What Is A HIPAA Business Associate Agreement?

The HIPAA Business Associate Agreement (BAA) was constructed under the  U.S. Health Insurance Portability and Accountability Act of 1996. The HIPAA BAA will be a contract between the HIPAA covered entity and a Business Associate (BA). This contract was established to protect personal health information (PHI) in accordance with HIPAA guidelines.

The rules of HIPAA required covered entities and BAs to enter into these contracts to ensure and properly protect all health information.  Under HIPAA Rules, Business Associates are directly liable to civil, and sometimes criminal penalties, for disclosures of PHI that are not directly authorized by its contact. The BA is also liable for failing to protect electronic PHI, under HIPAA Security Rule.

Are You A Covered Entity?

Covered entities are defined by the HIPAA guidelines as any person or persons who electronically transmit any type of health information. These apply to:

• Health plans;
• Healthcare clearinghouses;
• Healthcare providers.

Who Is Not A Business Associate?

Business Associates are defined as a person, entity, or organization that is working with or providing needed services to covered entities who handle or disclose PHI or Personal Health Records (PHR). Along with persons and organizations, BAs may also be;

• Subcontractors that create/receive/maintain/transmit protected PHI;

Who Is Not A Business Associate?

Many people within the health and wellness industry do not fall under Business Associate standards, so it’s important to know the difference. Individuals who are not Business Associates are;

• Health care centers general workforce – Employees, faculty, residents, students;
• Employees providing treatment;
• Health center labs;
• People or organizations that have little to no exposure to health care information – telephone companies, internet providers, etc.;
• Companies that act as a 3rd party channel for PHIs like USPS, UPS, Fedex, etc..

Still Confused?

If you are still unsure if your establishment requires a BAA or not, we have 2 simple questions for you to answer.

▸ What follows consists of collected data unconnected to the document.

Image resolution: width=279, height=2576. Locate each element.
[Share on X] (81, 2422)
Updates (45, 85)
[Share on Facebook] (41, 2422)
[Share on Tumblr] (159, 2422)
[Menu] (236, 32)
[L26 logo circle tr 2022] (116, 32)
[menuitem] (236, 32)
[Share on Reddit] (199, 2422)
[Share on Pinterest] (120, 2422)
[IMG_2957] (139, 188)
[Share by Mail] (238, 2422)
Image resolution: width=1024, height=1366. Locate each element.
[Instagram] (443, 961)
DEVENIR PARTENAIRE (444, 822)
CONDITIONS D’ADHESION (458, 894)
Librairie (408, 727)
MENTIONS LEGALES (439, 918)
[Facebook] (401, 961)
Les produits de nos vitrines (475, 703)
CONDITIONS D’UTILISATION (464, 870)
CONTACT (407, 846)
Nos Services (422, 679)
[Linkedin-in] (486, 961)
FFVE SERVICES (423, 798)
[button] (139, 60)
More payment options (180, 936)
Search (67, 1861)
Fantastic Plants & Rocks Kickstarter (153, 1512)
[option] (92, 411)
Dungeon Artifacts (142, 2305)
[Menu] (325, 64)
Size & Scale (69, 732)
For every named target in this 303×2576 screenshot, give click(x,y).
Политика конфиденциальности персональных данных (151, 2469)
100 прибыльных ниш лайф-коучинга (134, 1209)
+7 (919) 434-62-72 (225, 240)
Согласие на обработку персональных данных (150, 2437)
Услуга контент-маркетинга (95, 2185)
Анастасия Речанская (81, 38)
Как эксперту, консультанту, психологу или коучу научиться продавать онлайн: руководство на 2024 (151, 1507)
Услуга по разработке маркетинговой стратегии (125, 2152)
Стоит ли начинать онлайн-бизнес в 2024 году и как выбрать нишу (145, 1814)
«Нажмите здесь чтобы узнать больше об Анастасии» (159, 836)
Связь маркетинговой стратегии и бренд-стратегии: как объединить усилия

• Is your Health Center (employer) releasing/disclosing Personal Health Information (PHI)?
• Does the receiver (recipient) of this PHI provide a service to/on behalf of your Health Center?

If you answered yes to both of these questions, you have a relationship that requires a BAA.

Worst Case Scenario

Hopefully, this can be avoided, but in the situation where your Business Associate doesn’t sign a BAA, there are needed measures that have to be taken. If your BA will not sign, this means they are not HIPAA compliant and PHI and PHR are not secure. By law, you will be required to notify the Secretary of Health & Human Services (HSS). Neglecting to obtain the needed and proper BAA from a BA is a serious situation, and should never be ignored.